== GIVEN TEXT ==

Just tested the PSU from my new system in a friends PC - it starts and runs fine - so I am pretty sure the PSu is not the issue.

I have some comments but I am not here to drill you - just hoping to assist. First - the 24pin only is not a test you need to also plug in EPS (CPU) power. 24pin only will not work. When you swapped your PSU into friends PC - did you use your same cables from your PSU (24pin and EPS) ? You want to rule out a bad cable.

At this point (its some work but needs to be done) you’ll want to remove possibilities that there are no grounding or shorting issues and this will involve removing the guts from your build and doing some bench testing using the minimal set of components needed to verify CPU/Motherboard/PSU at first. Then slowly working your way back up.

Put the board on the box it came in to use it as a make-shift test bench.

===

GOALS:
- a) Decide whether each statement below agrees with the power supply post. Answer yes or no for each, and quote the exact words from the post that settle it. (i) Connecting only the 24-pin cable is enough for a test. (ii) The motherboard's own box can serve as a makeshift test bench. (iii) The PSU would not start in the friend's PC.
- b) Reproduce the power supply post word for word from "Just tested the" up to and including "a bad cable.".

== RECORD EXTRACTS ==

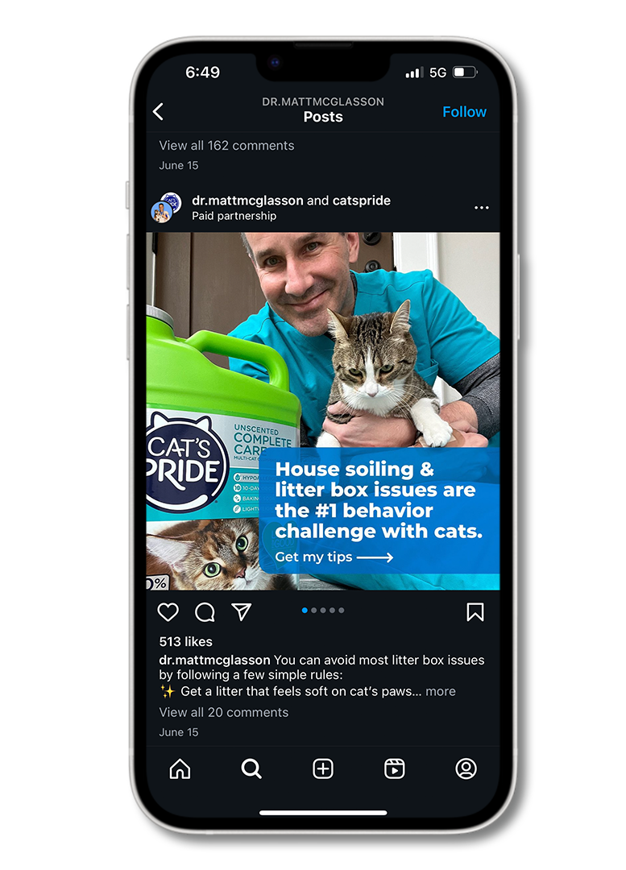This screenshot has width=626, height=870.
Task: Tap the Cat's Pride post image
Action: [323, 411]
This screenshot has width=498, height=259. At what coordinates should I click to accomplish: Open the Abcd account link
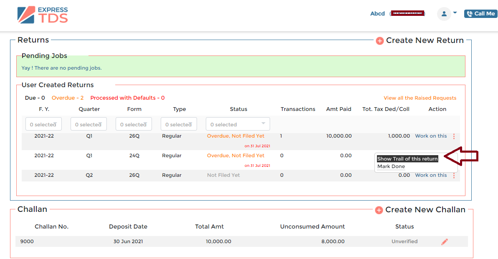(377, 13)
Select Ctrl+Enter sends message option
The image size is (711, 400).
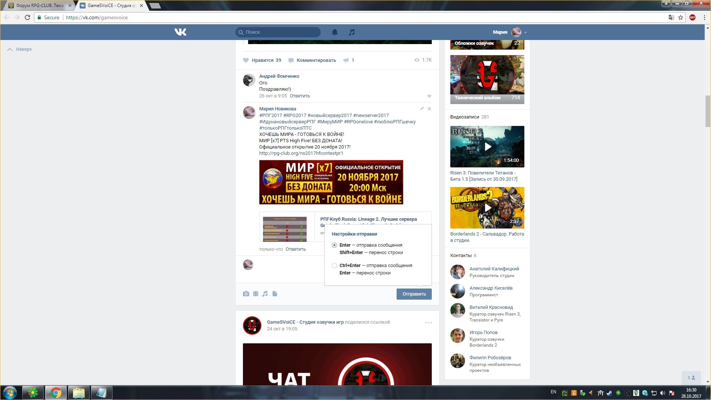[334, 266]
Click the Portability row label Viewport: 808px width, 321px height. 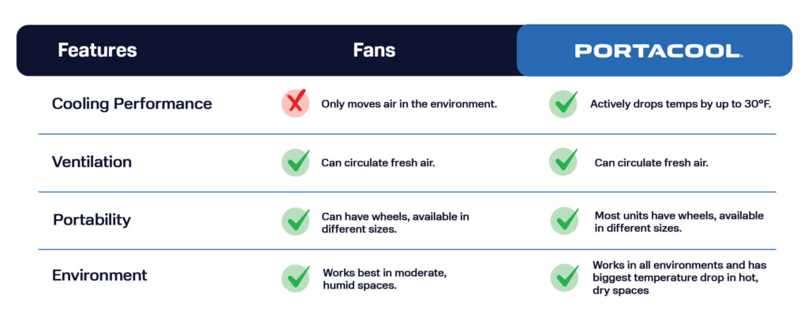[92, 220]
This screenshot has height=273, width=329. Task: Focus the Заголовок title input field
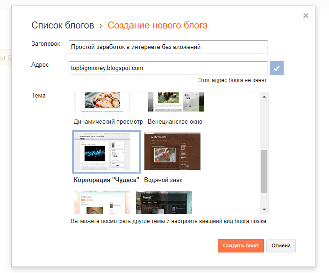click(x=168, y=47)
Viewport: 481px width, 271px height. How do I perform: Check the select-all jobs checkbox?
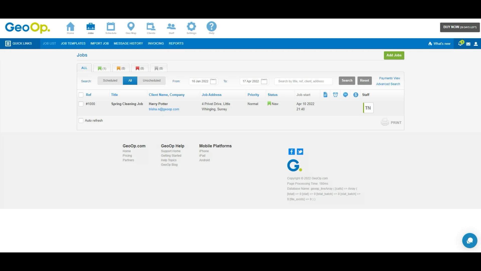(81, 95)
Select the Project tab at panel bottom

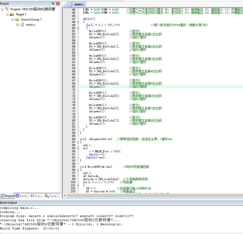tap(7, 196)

===
== RECORD EXTRACTS ==

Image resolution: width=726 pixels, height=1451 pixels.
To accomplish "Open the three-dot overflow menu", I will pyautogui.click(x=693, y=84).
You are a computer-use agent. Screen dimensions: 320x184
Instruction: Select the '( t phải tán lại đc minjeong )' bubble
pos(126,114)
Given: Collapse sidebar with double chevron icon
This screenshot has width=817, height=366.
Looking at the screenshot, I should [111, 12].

===
== RECORD EXTRACTS ==

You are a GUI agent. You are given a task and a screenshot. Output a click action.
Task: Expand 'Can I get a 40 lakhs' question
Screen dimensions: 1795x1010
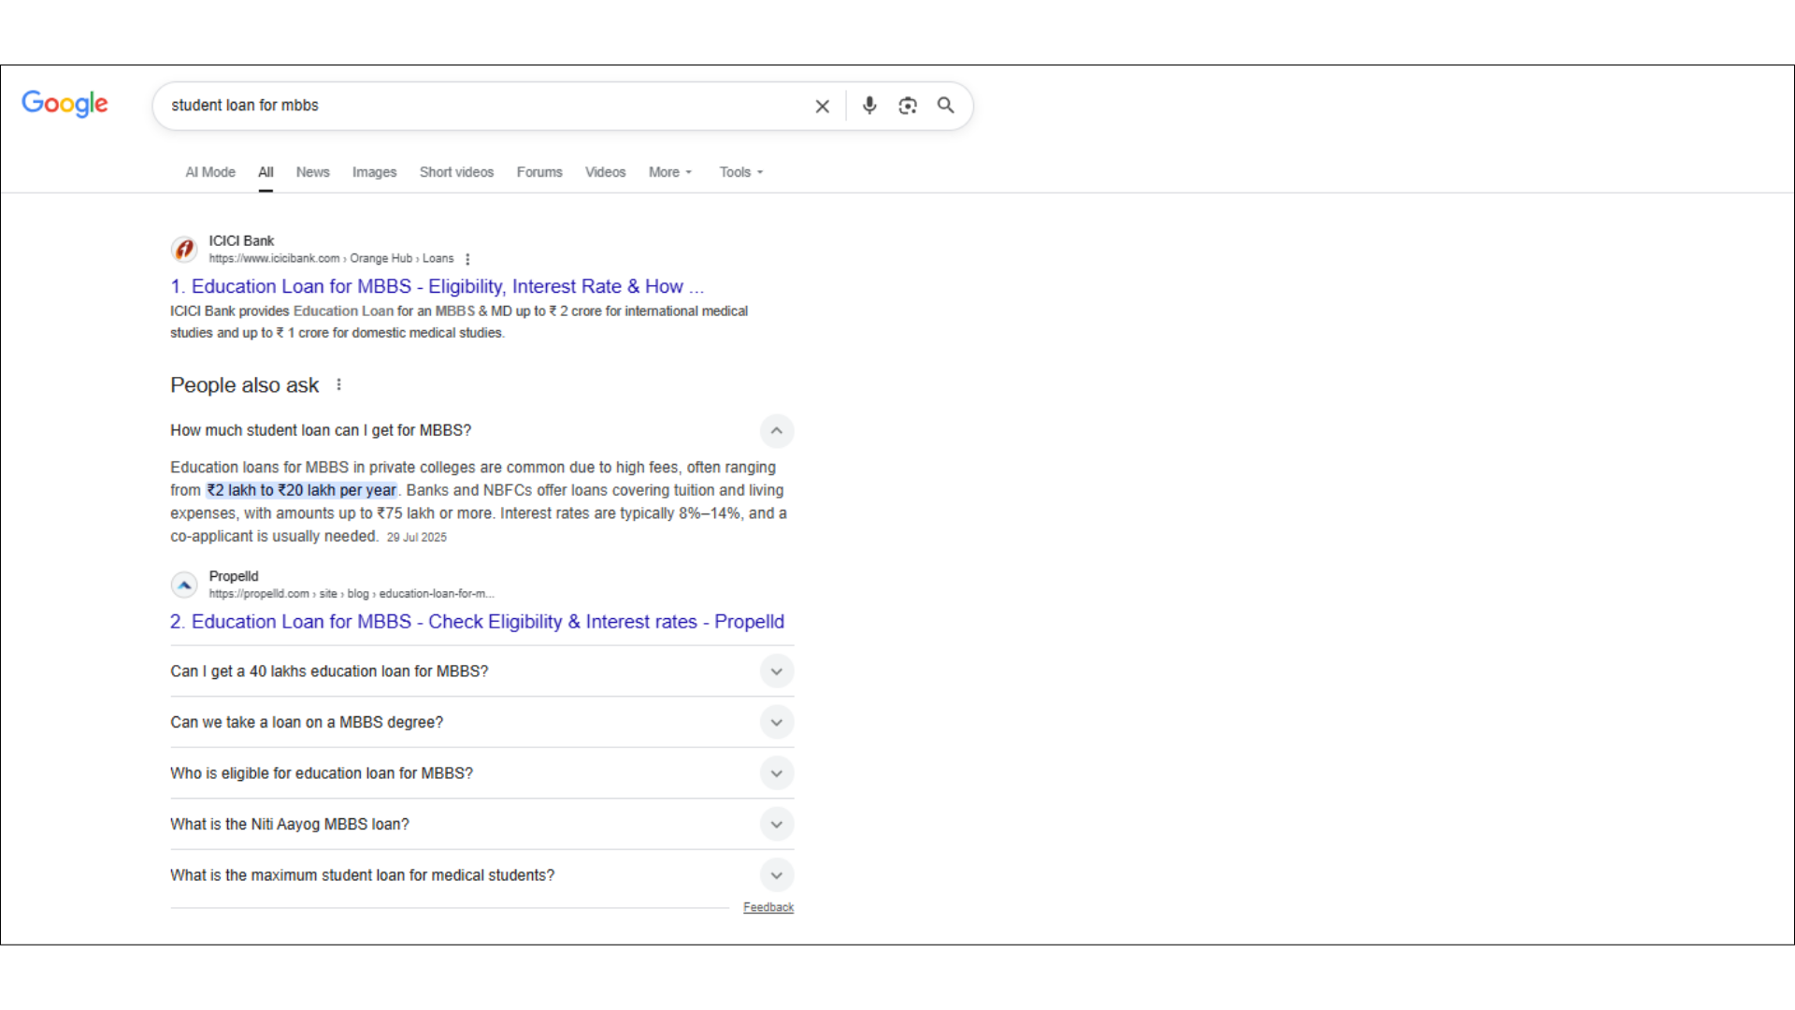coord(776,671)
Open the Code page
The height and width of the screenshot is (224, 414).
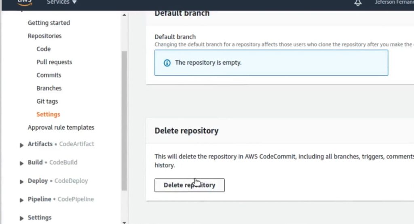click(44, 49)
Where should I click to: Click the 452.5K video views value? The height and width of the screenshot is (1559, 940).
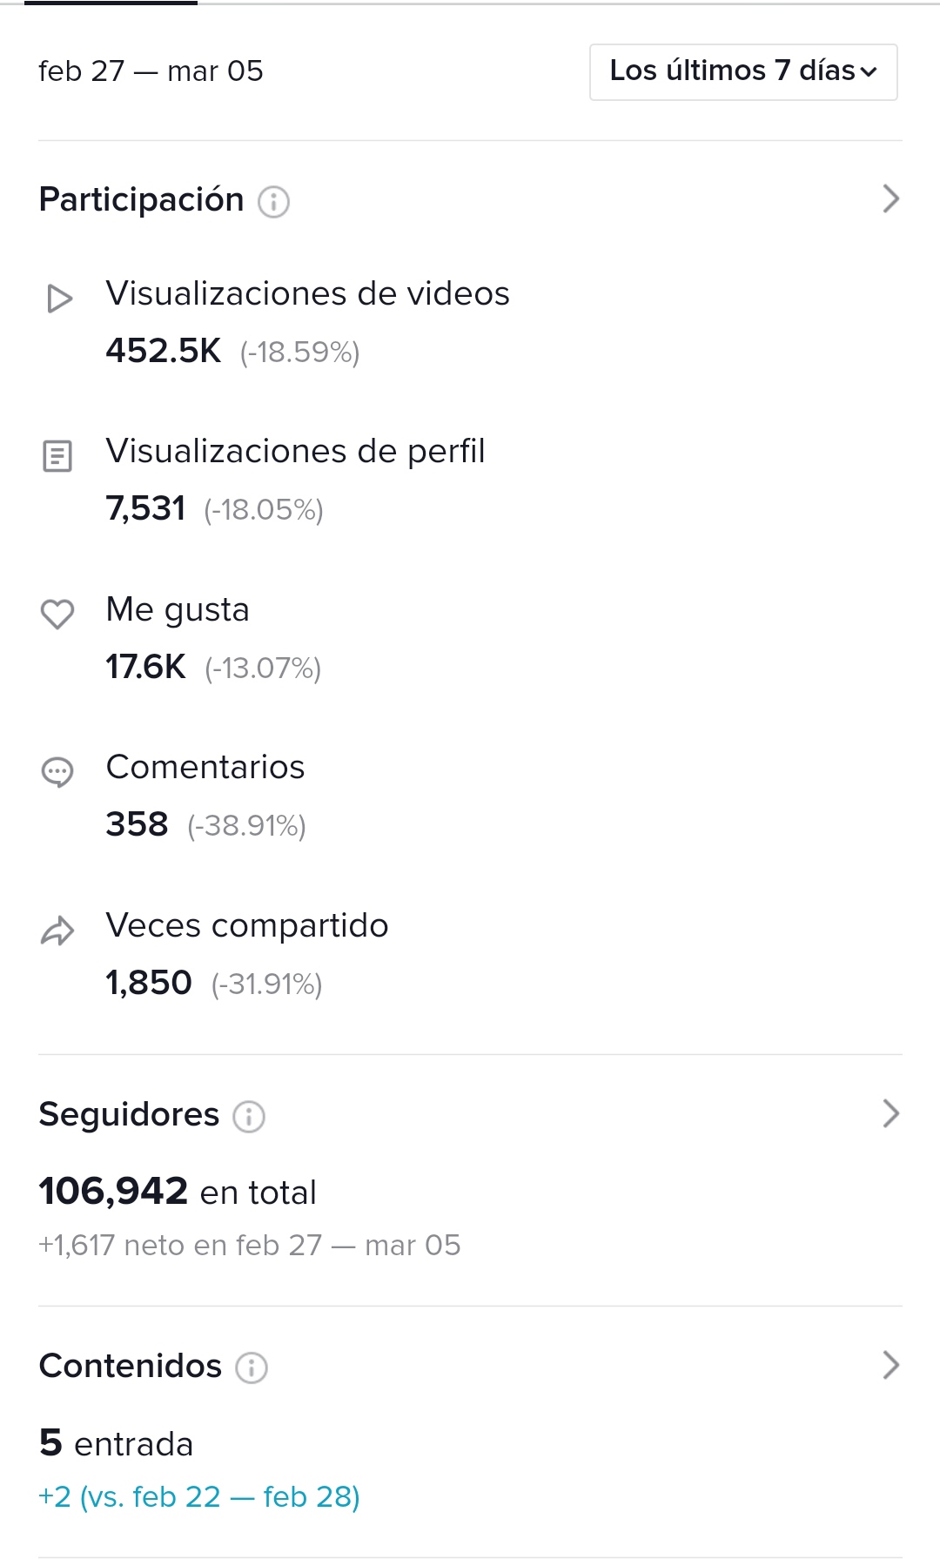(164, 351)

===

IN RESPONSE:
- a)
(i) No: "the 24pin only is not a test you need to also plug in EPS (CPU) power."
(ii) Yes: "Put the board on the box it came in to use it as a make-shift test bench."
(iii) No: "it starts and runs fine"

- b)
Just tested the PSU from my new system in a friends PC - it starts and runs fine - so I am pretty sure the PSu is not the issue.

I have some comments but I am not here to drill you - just hoping to assist. First - the 24pin only is not a test you need to also plug in EPS (CPU) power. 24pin only will not work. When you swapped your PSU into friends PC - did you use your same cables from your PSU (24pin and EPS) ? You want to rule out a bad cable.